Exercise data:

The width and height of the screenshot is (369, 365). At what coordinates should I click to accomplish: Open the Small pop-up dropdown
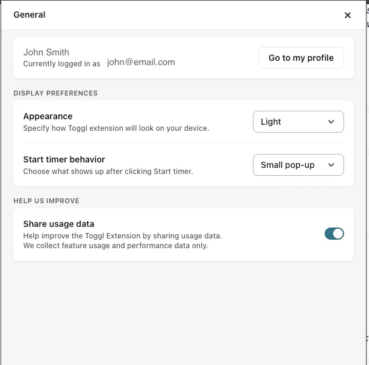click(298, 165)
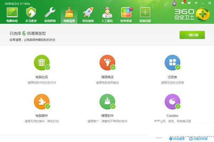The width and height of the screenshot is (214, 142).
Task: Toggle the 清理痕迹 footprint option
Action: click(x=107, y=63)
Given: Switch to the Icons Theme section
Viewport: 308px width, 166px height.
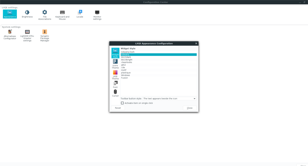Looking at the screenshot, I should point(115,63).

What to work on: Could you output the entire listing verbatim while omitting its pictures?

Solution to the exercise:
The width and height of the screenshot is (369, 365). At what coordinates should I click to accomplish: Open the Small pop-up dropdown
click(298, 165)
The width and height of the screenshot is (214, 142).
Task: Toggle the 清理痕迹 footprint option
Action: click(x=107, y=63)
Given: Switch to the Icons Theme section
Viewport: 308px width, 166px height.
Looking at the screenshot, I should point(115,63).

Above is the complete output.